The only thing that made the summer of 1970 bearable was the Woodstock Soundtrack. But everyone wondered what was next, and had the troubling feeling it couldn’t possibly be as good. Except for the Led Zeppelin fans, who already thought they were better than the Beatles. )I swear. Ask my childhood friends Joe and Mike.)
The trouble was if you just assumed things were going to be bad you were bound to miss a lot. And a problem with the sixties was that you could point to five or ten key artists who made 75% of the great records. With the seventies, the quality was more evenly spread, which made it harder to find, let alone agree on.
So it was no wonder we started breaking up into our little groups of taste like glam, Southern rock, singer-songwriter, heavy metal, etc. And black artists? Forget about it. They were exiled to AM radio.
And yet, there are probably a lot more great albums made in the seventies than the sixties, at least if you leave out jazz. Let’s face it, good pop albums didn’t really start getting made until 1964, and then only by the Beatles, Stones and Dylan. Everyone else didn’t get into the swing of things until about 1966, which may be my all time favorite year for music (67-69 wasn’t too shabby, either, as I recall).

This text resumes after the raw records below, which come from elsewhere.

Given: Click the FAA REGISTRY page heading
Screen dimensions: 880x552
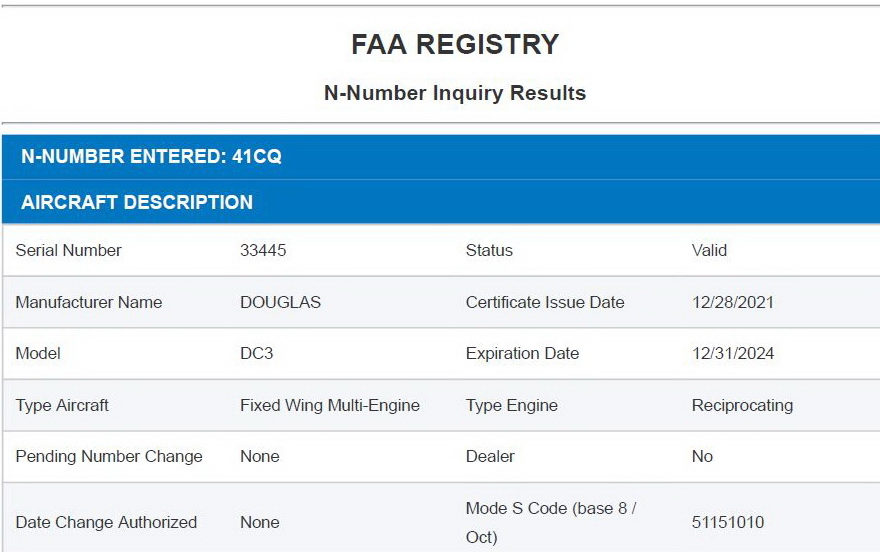Looking at the screenshot, I should [454, 45].
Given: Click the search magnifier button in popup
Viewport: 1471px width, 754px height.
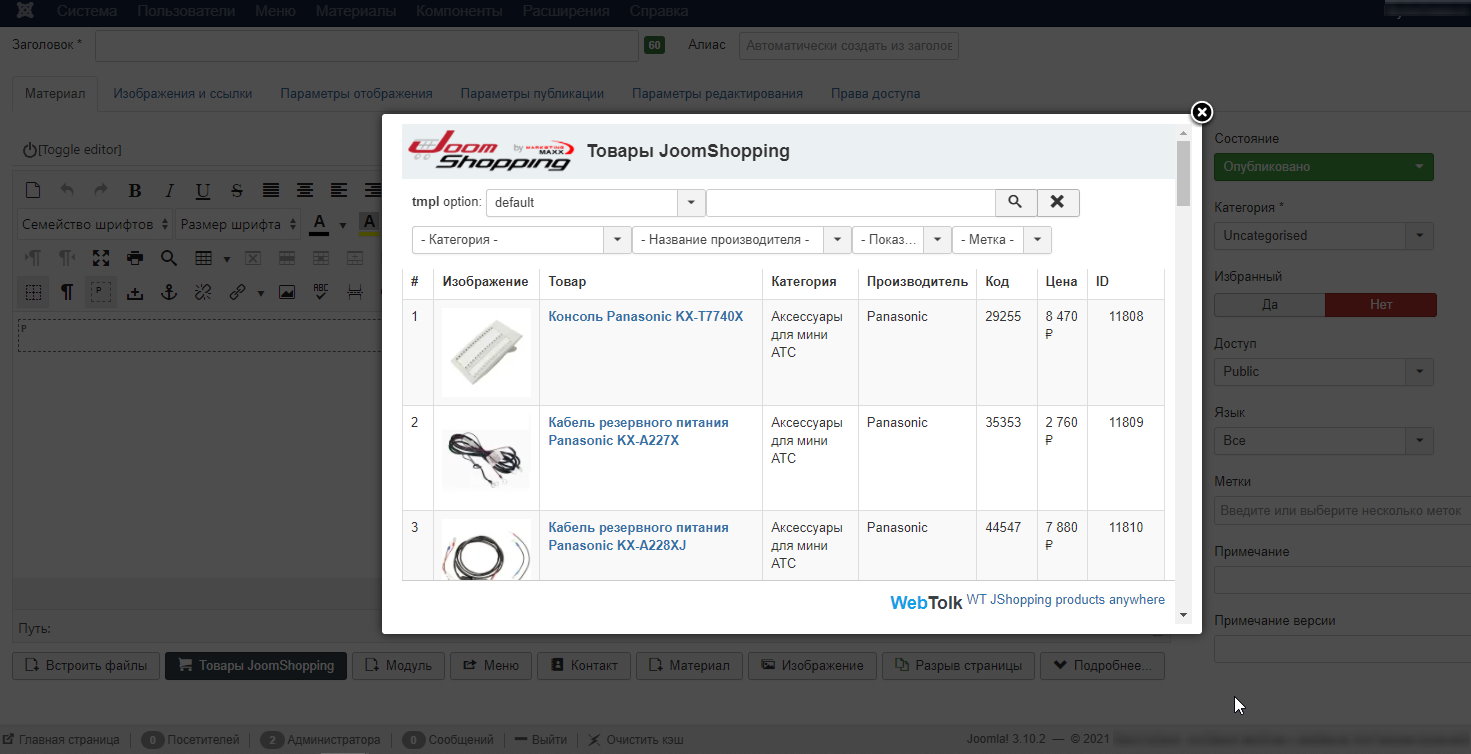Looking at the screenshot, I should (x=1015, y=202).

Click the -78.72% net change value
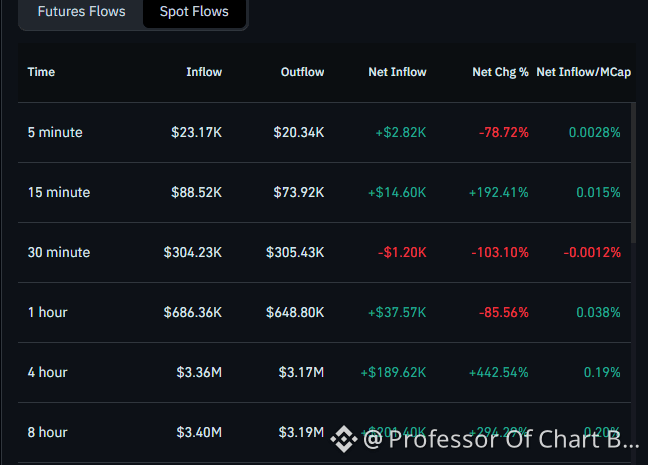pyautogui.click(x=504, y=132)
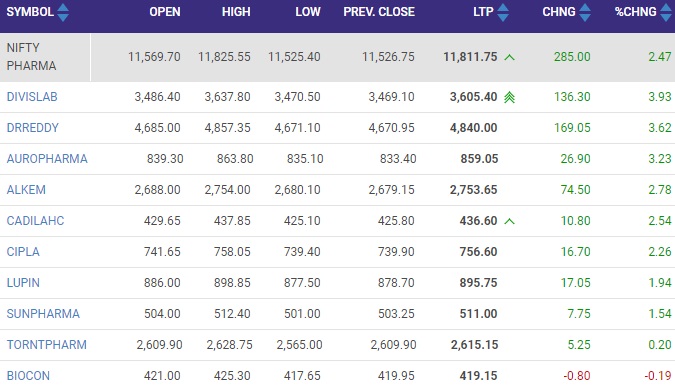Click CADILAHC up arrow indicator
Viewport: 675px width, 385px height.
(509, 221)
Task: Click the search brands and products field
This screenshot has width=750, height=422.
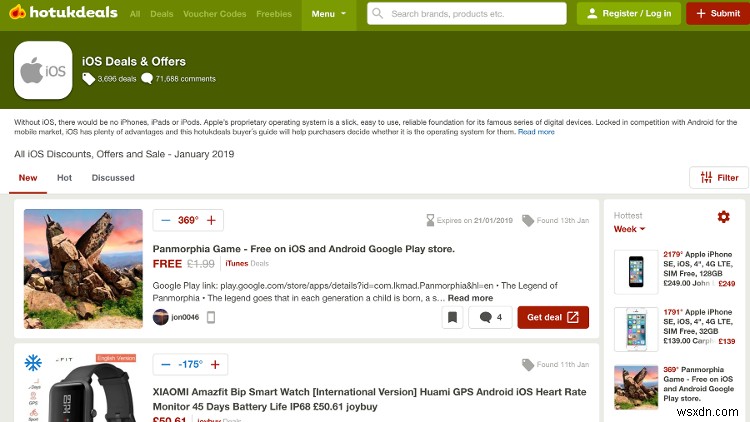Action: 466,14
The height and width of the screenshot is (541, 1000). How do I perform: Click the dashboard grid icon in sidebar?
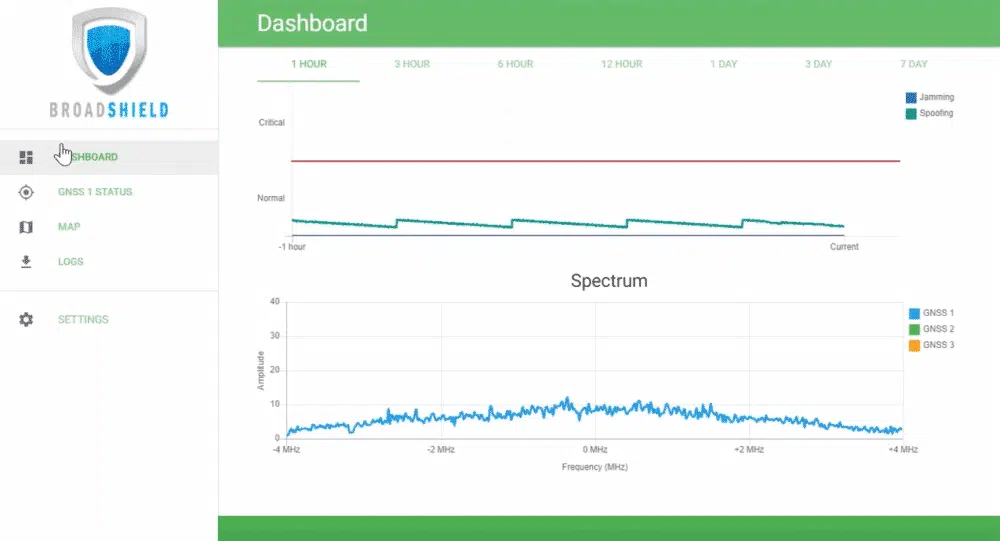[27, 157]
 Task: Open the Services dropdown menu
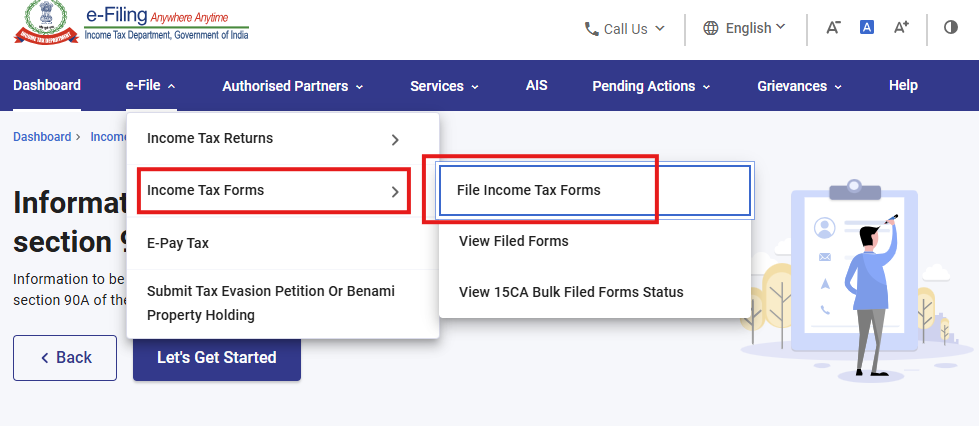point(444,86)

By 1974, I knew there were great things out there because by then I had a job, and spent all the money on collecting albums. First, there were the key sixties albums I needed to catch up with, like Blonde on Blonde but mostly it was seventies music. I was no longer looking for the “next Beatles”. I was just looking for good music wherever I could find it.
And now, when I’m feeling I’m not connecting with new music, I can always go back to the sixties and seventies for some relief. The sixties for brilliant meteors scraping the summer sky and the seventies for bright and cool autumn sunshine.
And it’s been working out pretty well, with the Kinks, Fairport Convention and Roxy Music. I had some making up to do since it was the British stuff I tended to miss at the time. But, hey, why not an American artist?
Leon Russell (1970)
You remember Leon, don’t you?
Friends with Joe Cocker, highlight of the Bangla Desh concert, co-writer of “Superstar”, member/leader of Mad Dogs and Englishmen, which overlapped with the Delaney/Bonnie/Clapton nexus that together made about a dozen albums together at the time, including this one.
He was also up to his ass in sixties studio work and the maker of many hit singles in the seventies.
And a great piano player. Elton John was/is a huge fan.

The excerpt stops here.